# Best Drop Away Rest?



## bowhunterprime (Jan 28, 2009)

I just want everybody's opinion. What is the best drop away rest on the market? -Chris


----------



## x-it (Apr 28, 2008)

bowhunterprime said:


> I just want everybody's opinion. What is the best drop away rest on the market? -Chris


There are alot of great ones. For me I found the QAD pro series to be the best for me. Again I havent shot that many drop aways but so far the QAD will be the one I keep on my bows. Again there is alot of good drop aways.


----------



## Hunter2678 (Jan 16, 2008)

Limbdriver ...IMO..


----------



## bowhunterprime (Jan 28, 2009)

Thanks guys!

Hunter, I've seen some limbdrivers on split limb bows but not on solid limb bows. Will one work on a solid limb? -Chris


----------



## Ottavio (Aug 26, 2007)

I've tried a few different ones but the best one so far is the QAD pro hd. Full capture drop away what more can you ask for? You should check out some of the slow motion videos of different drop away rests on youtube. To me the a lot of them are slow and some rest may bounce back up into your arrow. The QAD is fast and locks down so there is no bounce.


----------



## Milliron (Feb 6, 2009)

I have been using the QAD economy model and love it! I't works great for me.


----------



## dtilley001 (Jan 6, 2009)

bowhunterprime said:


> Thanks guys!
> 
> Hunter, I've seen some limbdrivers on split limb bows but not on solid limb bows. Will one work on a solid limb? -Chris


I have a Limbdriver. on my 82nd and it works well. I prefer a capture style rest but I have an Expert 2 on my Admiral and a Limbdriver on my 82nd. 
Go Figure.


----------



## Hunter2678 (Jan 16, 2008)

bowhunterprime said:


> Thanks guys!
> 
> *Hunter, I've seen some limbdrivers on split limb bows but not on solid limb bows. Will one work on a solid limb?* -Chris


Go to my profile page and look at my top limb on my target 101st...you"ll see how they mount to the solid limbs..:thumbs_up:


----------



## quick draw (Nov 23, 2007)

Limb Driver on my 101st and Admiral.

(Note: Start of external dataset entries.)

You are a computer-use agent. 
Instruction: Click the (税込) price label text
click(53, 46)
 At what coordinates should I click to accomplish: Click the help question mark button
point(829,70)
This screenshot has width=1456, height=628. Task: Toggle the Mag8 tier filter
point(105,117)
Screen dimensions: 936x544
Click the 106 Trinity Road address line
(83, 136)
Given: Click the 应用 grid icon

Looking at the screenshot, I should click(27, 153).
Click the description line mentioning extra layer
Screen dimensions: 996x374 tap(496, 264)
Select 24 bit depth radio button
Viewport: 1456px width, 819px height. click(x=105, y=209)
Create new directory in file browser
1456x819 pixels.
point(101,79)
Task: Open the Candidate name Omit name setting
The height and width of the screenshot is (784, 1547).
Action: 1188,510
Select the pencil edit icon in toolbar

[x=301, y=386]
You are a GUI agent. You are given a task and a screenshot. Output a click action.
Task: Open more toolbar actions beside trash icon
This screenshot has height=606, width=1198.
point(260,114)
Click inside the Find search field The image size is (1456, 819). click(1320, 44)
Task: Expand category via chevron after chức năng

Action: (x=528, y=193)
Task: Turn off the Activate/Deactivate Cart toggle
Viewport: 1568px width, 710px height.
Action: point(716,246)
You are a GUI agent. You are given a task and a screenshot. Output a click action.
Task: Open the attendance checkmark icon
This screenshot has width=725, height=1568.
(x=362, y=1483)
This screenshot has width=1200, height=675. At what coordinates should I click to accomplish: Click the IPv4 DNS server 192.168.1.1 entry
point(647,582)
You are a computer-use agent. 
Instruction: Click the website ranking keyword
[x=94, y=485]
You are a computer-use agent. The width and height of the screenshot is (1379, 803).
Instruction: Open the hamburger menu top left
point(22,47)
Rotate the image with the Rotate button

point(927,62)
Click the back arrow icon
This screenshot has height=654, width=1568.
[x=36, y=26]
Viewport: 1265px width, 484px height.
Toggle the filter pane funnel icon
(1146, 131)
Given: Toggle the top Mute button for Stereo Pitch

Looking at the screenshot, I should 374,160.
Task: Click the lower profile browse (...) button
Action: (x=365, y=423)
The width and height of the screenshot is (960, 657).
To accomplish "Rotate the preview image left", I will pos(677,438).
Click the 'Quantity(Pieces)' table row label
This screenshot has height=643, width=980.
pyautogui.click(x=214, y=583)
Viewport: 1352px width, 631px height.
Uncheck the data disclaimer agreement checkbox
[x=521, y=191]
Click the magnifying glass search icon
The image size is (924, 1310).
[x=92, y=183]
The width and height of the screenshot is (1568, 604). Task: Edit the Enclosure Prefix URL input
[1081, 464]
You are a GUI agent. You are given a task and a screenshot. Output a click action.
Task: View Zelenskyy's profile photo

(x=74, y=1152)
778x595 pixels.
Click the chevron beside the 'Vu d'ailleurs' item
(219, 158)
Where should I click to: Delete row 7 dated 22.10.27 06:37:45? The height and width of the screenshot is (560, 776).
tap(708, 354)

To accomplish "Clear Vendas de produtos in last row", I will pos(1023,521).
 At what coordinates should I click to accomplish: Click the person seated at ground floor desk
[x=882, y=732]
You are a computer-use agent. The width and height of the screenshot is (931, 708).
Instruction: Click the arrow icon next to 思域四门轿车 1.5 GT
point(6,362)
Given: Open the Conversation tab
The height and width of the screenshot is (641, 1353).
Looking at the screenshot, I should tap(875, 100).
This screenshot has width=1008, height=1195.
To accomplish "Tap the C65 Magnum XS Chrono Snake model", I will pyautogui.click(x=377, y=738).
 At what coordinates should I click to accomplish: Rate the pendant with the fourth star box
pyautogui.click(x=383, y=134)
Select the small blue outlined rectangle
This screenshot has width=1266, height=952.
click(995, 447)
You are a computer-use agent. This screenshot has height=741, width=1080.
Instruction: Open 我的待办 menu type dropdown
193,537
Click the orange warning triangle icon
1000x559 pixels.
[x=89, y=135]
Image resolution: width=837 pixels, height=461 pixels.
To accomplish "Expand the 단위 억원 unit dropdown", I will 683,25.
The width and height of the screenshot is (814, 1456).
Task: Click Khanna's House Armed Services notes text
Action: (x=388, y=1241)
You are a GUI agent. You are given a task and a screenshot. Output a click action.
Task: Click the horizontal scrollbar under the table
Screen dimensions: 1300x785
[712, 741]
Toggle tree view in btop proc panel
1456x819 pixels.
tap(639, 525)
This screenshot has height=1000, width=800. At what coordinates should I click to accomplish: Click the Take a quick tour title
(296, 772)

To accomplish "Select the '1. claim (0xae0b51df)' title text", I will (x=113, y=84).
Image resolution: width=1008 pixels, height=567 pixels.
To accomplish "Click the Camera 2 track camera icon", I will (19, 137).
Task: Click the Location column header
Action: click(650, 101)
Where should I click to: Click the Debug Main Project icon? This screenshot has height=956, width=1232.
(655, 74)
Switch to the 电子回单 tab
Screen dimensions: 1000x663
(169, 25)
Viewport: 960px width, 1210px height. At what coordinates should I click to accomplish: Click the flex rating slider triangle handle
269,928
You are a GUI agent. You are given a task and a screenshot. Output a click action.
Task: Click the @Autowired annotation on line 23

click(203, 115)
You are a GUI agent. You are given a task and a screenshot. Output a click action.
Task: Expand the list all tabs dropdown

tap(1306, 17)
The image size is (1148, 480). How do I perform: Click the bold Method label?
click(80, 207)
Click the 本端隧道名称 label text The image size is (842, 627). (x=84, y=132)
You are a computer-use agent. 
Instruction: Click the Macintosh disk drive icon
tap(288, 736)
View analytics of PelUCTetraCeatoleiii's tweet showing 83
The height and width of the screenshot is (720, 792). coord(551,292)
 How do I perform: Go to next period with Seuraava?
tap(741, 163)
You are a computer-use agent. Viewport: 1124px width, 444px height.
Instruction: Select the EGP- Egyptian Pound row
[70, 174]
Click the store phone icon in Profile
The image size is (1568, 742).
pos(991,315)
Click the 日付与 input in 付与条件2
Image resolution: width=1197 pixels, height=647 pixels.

They make a great rest.


----------



## rogbo (Jan 2, 2004)

Another limbdriver fan.


----------



## dsal (Dec 24, 2008)

QAD pro series for me.


----------



## camoman73 (Jul 7, 2007)

QAD ultra rest pro hd!!!! Love it!


----------



## bowhunterprime (Jan 28, 2009)

Looks like the main ones are Limbdriver, QAD, and the Expert II. Hmmm......I have some thinking to do. Thanks a bunch everybody! -Chris


----------



## cebert07 (Jan 14, 2009)

Got to love the Ripcord and there lifetime warrenty need new launchers they'll send them switching bow and want a new cord they will send it. Anything wrong they will fit it


----------



## bowbumoneida (Feb 15, 2009)

hi Chris, yes there are a lot of drop aways out there.and they all will work on most bows. what you have to do is find the wright one for your application you are looking for. the Q.A.D. is a very good rest and the limb driver is another very good rest along with spot-hogg's whammy rest. all of these rests work well for target or hunting applications. i use a limb driver due to the fact that i shoot an Oneida bow and have found a way to make it work for me. hope this helps.


----------



## lostn50s (Jul 27, 2006)

Got to love the Ripcord...Tried many others and keep coming back to the Ripcord. Works great EVERY TIME. Easy to set up, use a little moleskin for stealth quiet and you are good to go.


----------



## Lance Wolken (Jan 18, 2008)

*Qad*

Sure like mine I have a hunter and a Pro both are great. Captured, quiet, let down seriously it has it all.

Lance


----------



## deholley1 (Dec 17, 2008)

#1 limbdriver. #2 kaz-way


----------



## deadly (Mar 17, 2006)

Hunting - Qad HD 

LD(limb driver) for speed bows 300+ fps.


----------



## b iker_mike (Nov 28, 2008)

I have had a rip-cord om my Ross Cardiac, and love it, easy to set up easy to shoot, you can rase the rest , or let it come up when you draw


----------



## StickyString (Oct 3, 2008)

My Phantom is awsome.It is a full capture drop-away bringing you the best of both worlds.IMO however it is not the prefferance of rest that matters as much as having your rest set up correctly.It is all in the timing of the launcher!:wink:


----------



## allen newell (Nov 13, 2007)

*Best drop away rest?*

Vital gear's Kazaway


----------



## enkriss (Apr 10, 2009)

*Limb driver*

Maybe this may help?

http://www.archerytalk.com/vb/showthread.php?t=899518


----------



## castacwa (May 4, 2009)

Spot Hogg Whammy.


----------



## mathewsshooter9 (Apr 18, 2009)

i like the rip cord its quiet and i lined it up in my local archery shop and then i paper tested and i dident have to change a thing it was shooting straight out of the box


----------



## Fingashoota (Aug 10, 2008)

Limb Driver on all of my rigs. For fingers and release!


----------



## rstoltz (Jul 6, 2008)

*Best rest*

G5 EXPERT, one of the easiest to set up, quietest rest out there.


----------



## elkhuntin (Aug 27, 2007)

Like the trophey taker shakey hunter, have shot the trophey taker org and muzzy zero effect. like them all but muzzy hard to have a quiver on your bow and shoot. like the look and idea of the ripcord or QAD but never shot one have had the trophey taker on abowtech and AR and Hoyt never any issues.


----------



## hoyt_fan (Mar 16, 2009)

another vote for the ripcord.


----------



## hauntedbyelk (May 3, 2009)

*Trophy Taker Extreme FC*

Just got one of these and really like it. Simple and reliable. Positive arrow pickup with wide v-notch. Quiet. Full capture design keeps your arrow where it needs to be - no risk of it bouncing out. Silencing material is pre-installed. Very popular in my part of the country.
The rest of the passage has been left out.